■ **YOUR INSTRUCTIONS**: Among the entries, find the lines with the string "screenshot" and report them.
----- PROVIDED ENTRIES
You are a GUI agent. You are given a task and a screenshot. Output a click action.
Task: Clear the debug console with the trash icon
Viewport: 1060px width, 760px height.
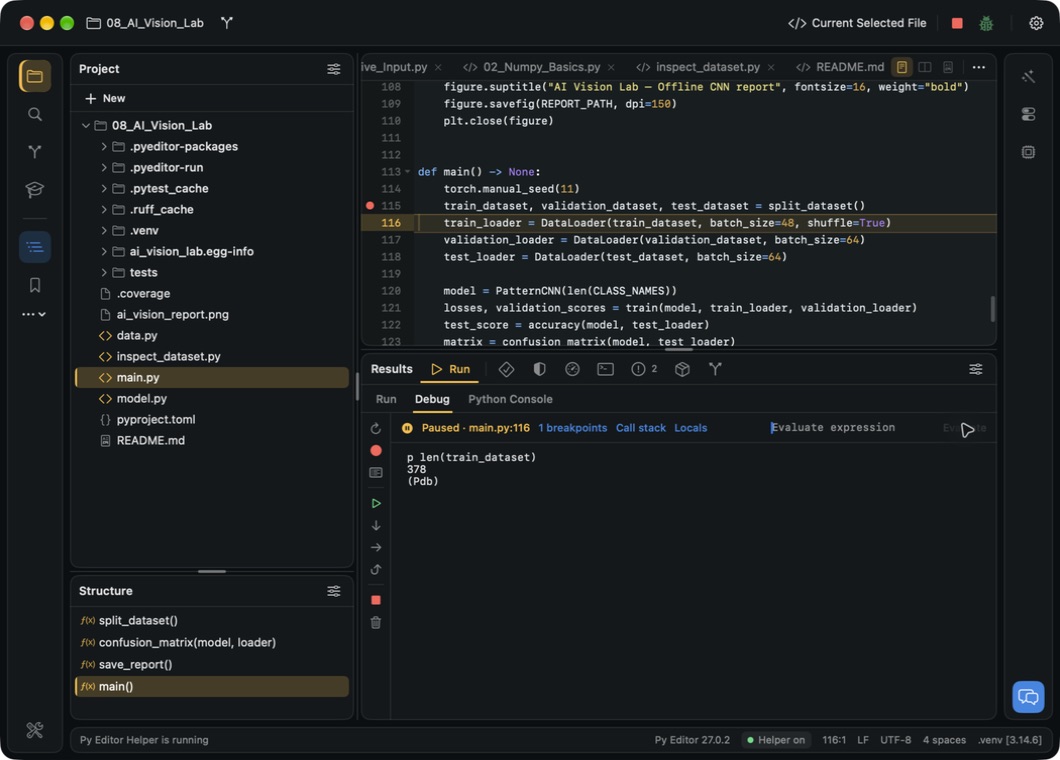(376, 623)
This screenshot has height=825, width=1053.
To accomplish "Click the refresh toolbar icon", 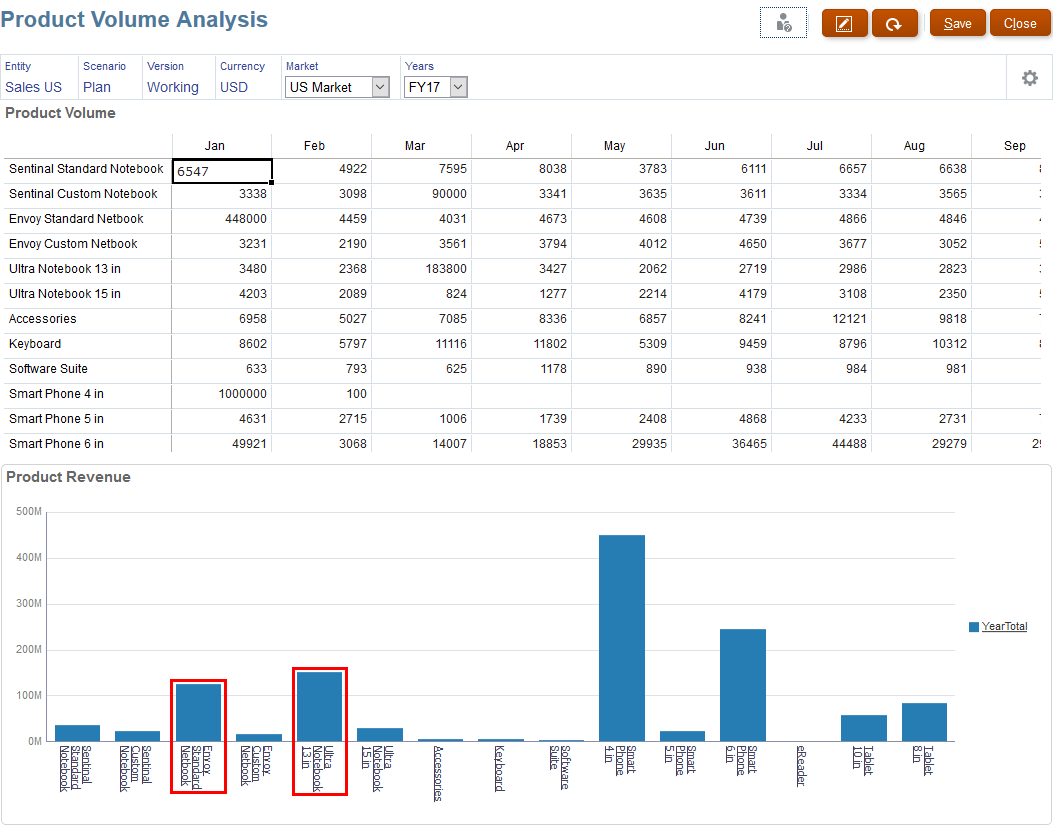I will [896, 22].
----------
■ **THE COMPLETED TASK**:
You are a GUI agent. You are given a task and a screenshot. Output a click action.
This screenshot has height=825, width=1053.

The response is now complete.